A guy I worked with a decade ago, is more the kind of person I'd expect would excel with the FBI.  He was a failed medical student, turned MBA-adorned middle executive in charge of covering up our employer's antics with a collection of unreliable and hazardous medical products.  He was being actively recruited by the FBI because he was, obviously, their kind of guy.  His motivation for attending to the task of joining the FBI was "they have a great pension plan" and "I can retire when I'm fifty and consult for the companies I've investigated."  It's good to have high moral standards and lofty goals when you're heading off to protect the public. 
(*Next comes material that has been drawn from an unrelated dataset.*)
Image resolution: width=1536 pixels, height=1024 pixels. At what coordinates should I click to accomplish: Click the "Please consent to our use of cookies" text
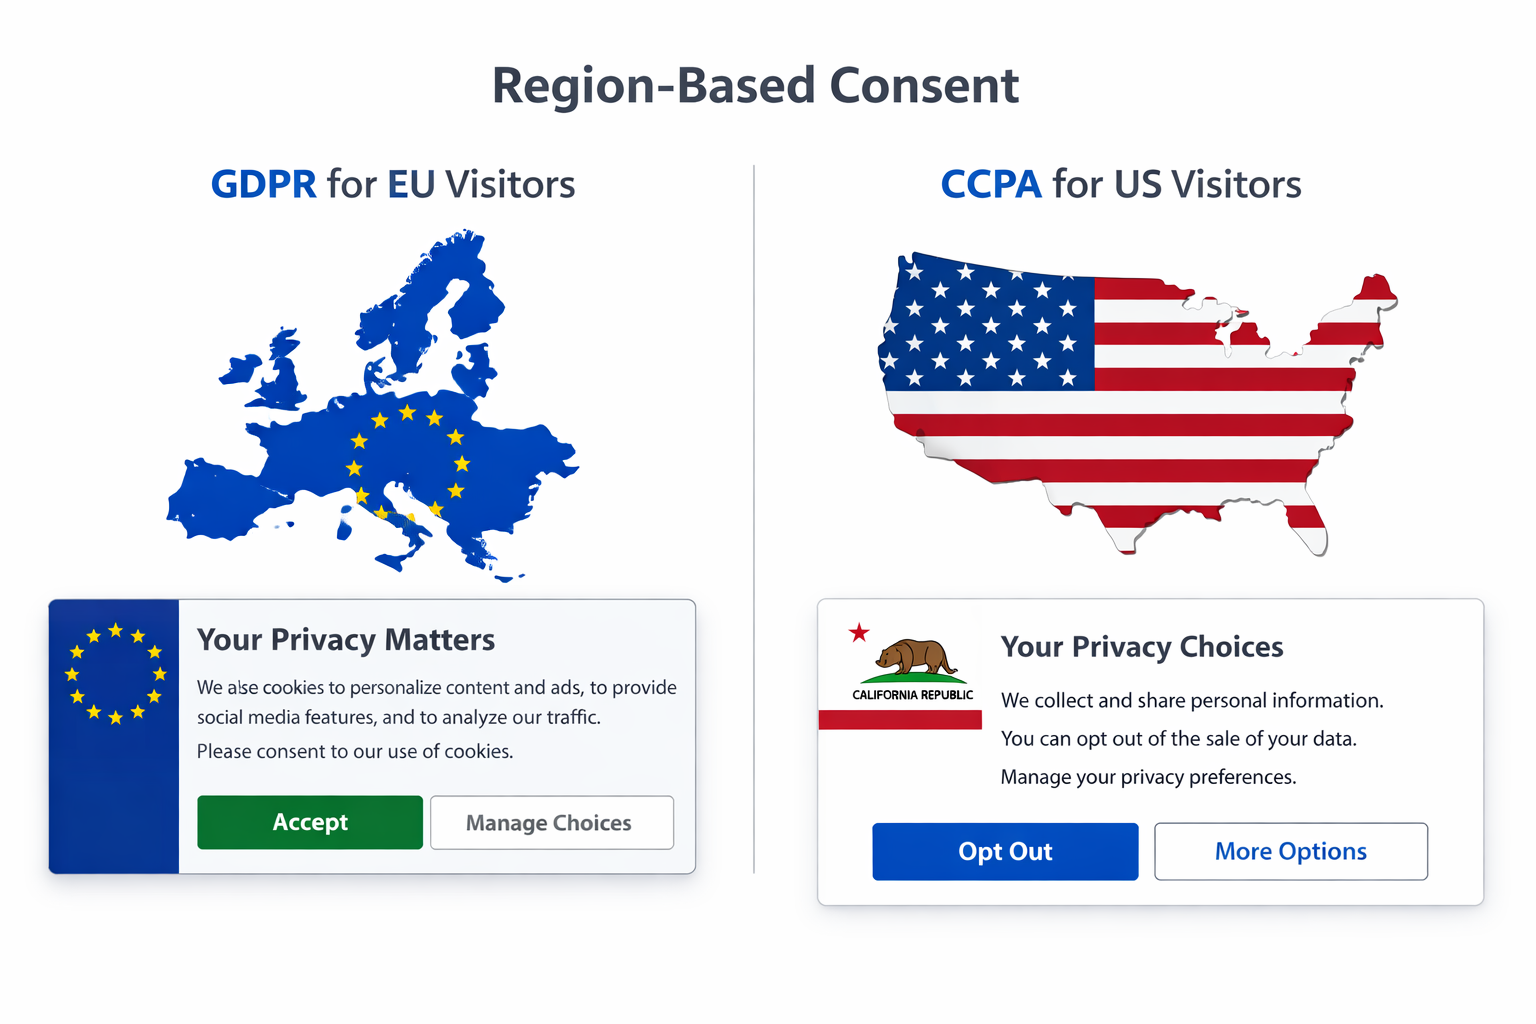click(x=355, y=751)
 The now famous Elizabeth Smart story ought to tell us everything we need to know about crime fighting's capacities.  A girl obviously kidnapped and held, practically in plain sight, a few blocks from her home by a vagrant her parents had hired to do grunt work only a few days before the kidnapping.  If the FBI and local cops could solve any crime quickly, this should have been the one.   As happens far too rarely, a half-year after the kidnapping, a citizen recognized the kidnapper based on an artist's sketch of the suspect and called it in to the cops who managed to drag themselves away from donuts long enough to rescue the girl.   The FBI and all their mythical resources were useless and it was only the competent work of a beat cop that saved Ms. Smart from spending another year as a hostage in her own neighborhood.  Remember that her kidnapper was a transient who'd done maintenance work for the Smart family only a few weeks before the kidnapping. 
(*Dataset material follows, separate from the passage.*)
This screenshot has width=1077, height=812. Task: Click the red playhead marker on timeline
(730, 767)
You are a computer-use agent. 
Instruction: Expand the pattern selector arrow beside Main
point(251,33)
Can you say "obvious suspect?" 

Maybe this heartwarming story makes you feel comfortable about your "police protection," but I'm not that simpleminded.  John Walsh and his television program have made it clear to anyone capable of rational thought that the only way to rescue our loved ones from the worst people on earth is to drop our lives, sell everything we own, hire private investigators and spend all of our waking hours in pursuit of these criminals.  The police, the FBI, and all of the King's men are useless.  They're too worried about parking violations, speeding ticket quotas, pension plans, and outsourcing donuts to be distracted by our problems. 

 But not on television. 

The worst (most corrupt, least courageous, most self-serving) police force in the nation, New York's tubby-blue constantly-shifting line, are practically competent on television.  One of the most notoriously gangland related cities in the world, Las Vegas, has CSI uncovering killer DNA on every carpet fabric in Nevada.  The FBI finds missing vagrants, children, lawyers, and other otherwise ignored citizens in hours, often before the victims miss a single dose of some equally mythical life saving medication.  Pretty soon, I expect we'll see a series on how loving and helpful LA cops are to minority citizens.  Why not?  It wouldn't be less believable than picturing FBI agents in motion.  How about a show illustrating the SEC's relentless pursuit of corporate criminals?  That would be as believable as Spiderman, but no less so than Missing or "NYPD Blue.